Мрачны и угрюмы были и улицы, узкие, длинные, с высокими домами, где мало света и даже днем стоит полутьма.
Куда ни глянь - церкви, большие и малые, помпезные и невидные. И монастырские обители, обнесенные высокими стенами, с низкими, глухими калитками с подслеповатым глазком.
Зальцбург Шуберту не понравился. Хотя здесь ему и Фоглю также был оказан отличный прием. Он обрадовался, когда карета миновала городские ворота, "надписи на которых, - по его словам, - свидетельствуют о минувшей власти попов".
Проездом они побывали и на соляных копях, там, где в земле скрывалось богатство Зальцбурга.
Отсюда в старину властители княжества пополняли свою и без того переполненную казну. Соль в те времена была самой ценной валютой, а князья архиепископы зальцбургские - самыми богатыми феодалами.

* **ЗАПИСИ НАБОРА ДАННЫХ**
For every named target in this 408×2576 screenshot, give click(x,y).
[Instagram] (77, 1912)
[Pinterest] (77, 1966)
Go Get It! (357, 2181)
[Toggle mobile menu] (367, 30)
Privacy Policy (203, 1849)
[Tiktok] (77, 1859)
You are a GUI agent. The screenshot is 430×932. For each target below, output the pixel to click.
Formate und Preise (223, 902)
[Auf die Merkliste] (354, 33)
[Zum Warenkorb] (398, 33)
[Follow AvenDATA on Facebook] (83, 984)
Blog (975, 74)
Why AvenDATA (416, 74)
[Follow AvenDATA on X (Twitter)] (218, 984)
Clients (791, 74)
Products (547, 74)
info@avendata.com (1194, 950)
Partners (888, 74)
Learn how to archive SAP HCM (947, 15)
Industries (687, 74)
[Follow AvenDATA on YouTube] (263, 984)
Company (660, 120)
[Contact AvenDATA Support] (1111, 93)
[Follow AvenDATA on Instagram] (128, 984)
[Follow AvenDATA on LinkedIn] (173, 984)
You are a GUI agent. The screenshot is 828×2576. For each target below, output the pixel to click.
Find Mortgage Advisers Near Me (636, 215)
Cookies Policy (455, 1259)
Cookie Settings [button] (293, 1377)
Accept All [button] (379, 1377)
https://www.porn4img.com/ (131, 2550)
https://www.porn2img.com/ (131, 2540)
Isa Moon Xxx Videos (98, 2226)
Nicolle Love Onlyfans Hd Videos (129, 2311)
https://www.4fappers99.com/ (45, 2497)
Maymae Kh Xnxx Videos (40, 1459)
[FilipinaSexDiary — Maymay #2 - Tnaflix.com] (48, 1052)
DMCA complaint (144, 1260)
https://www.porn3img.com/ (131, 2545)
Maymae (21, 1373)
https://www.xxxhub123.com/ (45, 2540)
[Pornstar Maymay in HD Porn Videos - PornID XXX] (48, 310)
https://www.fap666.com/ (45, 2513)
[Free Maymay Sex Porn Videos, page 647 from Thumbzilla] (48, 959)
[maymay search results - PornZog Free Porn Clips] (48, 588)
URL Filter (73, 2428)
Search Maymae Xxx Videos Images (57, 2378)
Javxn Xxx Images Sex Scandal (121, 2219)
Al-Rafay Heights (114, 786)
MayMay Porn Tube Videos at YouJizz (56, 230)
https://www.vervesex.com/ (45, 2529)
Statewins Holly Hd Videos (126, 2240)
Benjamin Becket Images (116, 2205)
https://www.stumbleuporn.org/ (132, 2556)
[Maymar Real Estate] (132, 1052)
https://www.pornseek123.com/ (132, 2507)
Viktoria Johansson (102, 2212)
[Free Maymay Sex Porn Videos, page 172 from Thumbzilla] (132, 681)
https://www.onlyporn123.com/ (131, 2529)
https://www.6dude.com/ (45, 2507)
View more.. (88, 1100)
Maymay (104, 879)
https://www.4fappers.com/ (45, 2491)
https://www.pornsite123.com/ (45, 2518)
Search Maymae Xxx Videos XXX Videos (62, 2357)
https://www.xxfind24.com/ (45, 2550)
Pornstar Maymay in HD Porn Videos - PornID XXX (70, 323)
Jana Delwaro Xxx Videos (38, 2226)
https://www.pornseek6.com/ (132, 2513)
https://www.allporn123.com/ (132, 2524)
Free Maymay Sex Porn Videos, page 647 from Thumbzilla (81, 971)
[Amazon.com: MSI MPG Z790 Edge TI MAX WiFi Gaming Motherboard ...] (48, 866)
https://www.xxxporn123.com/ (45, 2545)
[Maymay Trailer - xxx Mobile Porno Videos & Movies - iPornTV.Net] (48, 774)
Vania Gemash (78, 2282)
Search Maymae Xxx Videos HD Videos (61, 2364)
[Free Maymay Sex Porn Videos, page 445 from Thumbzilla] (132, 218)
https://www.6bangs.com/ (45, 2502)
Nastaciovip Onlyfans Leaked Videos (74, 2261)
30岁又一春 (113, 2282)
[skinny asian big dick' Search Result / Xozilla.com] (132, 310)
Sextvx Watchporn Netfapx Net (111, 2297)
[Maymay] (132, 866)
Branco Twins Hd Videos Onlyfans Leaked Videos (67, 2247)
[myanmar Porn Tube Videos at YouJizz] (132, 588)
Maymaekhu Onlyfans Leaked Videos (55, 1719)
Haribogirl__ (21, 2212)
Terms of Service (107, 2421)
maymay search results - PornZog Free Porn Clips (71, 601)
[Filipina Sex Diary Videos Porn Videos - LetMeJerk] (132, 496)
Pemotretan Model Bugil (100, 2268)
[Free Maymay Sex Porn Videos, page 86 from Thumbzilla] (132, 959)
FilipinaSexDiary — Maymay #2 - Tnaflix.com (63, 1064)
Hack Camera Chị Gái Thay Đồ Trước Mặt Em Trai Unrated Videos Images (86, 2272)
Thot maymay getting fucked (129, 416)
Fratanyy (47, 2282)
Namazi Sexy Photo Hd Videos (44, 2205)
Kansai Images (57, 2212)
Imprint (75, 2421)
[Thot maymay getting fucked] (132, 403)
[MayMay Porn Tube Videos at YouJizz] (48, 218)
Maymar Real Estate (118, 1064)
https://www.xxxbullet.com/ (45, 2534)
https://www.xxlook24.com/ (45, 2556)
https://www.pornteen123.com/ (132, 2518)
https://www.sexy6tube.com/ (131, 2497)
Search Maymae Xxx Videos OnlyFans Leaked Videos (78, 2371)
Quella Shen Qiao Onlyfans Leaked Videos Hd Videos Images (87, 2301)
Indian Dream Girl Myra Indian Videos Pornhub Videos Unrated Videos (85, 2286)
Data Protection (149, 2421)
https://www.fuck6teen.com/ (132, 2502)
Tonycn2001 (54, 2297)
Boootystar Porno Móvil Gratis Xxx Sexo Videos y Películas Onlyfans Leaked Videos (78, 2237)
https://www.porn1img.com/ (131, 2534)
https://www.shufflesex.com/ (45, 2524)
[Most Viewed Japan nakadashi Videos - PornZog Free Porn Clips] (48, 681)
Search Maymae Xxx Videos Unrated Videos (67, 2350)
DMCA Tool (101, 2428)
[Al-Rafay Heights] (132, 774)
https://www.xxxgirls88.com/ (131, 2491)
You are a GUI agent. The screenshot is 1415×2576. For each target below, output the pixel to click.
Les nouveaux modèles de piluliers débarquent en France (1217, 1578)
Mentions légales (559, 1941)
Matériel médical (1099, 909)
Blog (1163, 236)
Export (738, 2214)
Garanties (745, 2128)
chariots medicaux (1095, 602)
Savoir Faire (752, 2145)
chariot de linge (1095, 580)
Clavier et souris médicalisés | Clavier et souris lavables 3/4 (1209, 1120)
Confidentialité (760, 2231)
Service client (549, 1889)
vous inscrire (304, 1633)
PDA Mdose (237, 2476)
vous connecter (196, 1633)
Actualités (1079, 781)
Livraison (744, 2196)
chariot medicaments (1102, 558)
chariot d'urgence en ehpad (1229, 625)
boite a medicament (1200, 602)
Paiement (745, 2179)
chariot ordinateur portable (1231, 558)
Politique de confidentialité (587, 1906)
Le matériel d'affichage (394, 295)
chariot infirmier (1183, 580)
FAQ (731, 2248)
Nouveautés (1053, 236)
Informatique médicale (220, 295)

* **ВЫПОЛНИТЕ ЗАДАНИЯ**
**1.** Перепишите из отрывка о Шуберте в Зальцбурге фрагмент, начиная со слов «Куда ни глянь» и заканчивая словами «самыми богатыми феодалами.».
**2.** Объясните по отрывку о Шуберте в Зальцбурге, почему князья архиепископы зальцбургские были самыми богатыми феодалами.

* **ОТВЕТЫ К ЗАДАНИЯМ**
**1.**
Куда ни глянь - церкви, большие и малые, помпезные и невидные. И монастырские обители, обнесенные высокими стенами, с низкими, глухими калитками с подслеповатым глазком.
Зальцбург Шуберту не понравился. Хотя здесь ему и Фоглю также был оказан отличный прием. Он обрадовался, когда карета миновала городские ворота, "надписи на которых, - по его словам, - свидетельствуют о минувшей власти попов".
Проездом они побывали и на соляных копях, там, где в земле скрывалось богатство Зальцбурга.
Отсюда в старину властители княжества пополняли свою и без того переполненную казну. Соль в те времена была самой ценной валютой, а князья архиепископы зальцбургские - самыми богатыми феодалами.

**2.** Из соляных копей, где скрывалось богатство Зальцбурга, властители княжества пополняли свою казну. В те времена соль была самой ценной валютой, поэтому князья архиепископы и стали самыми богатыми феодалами.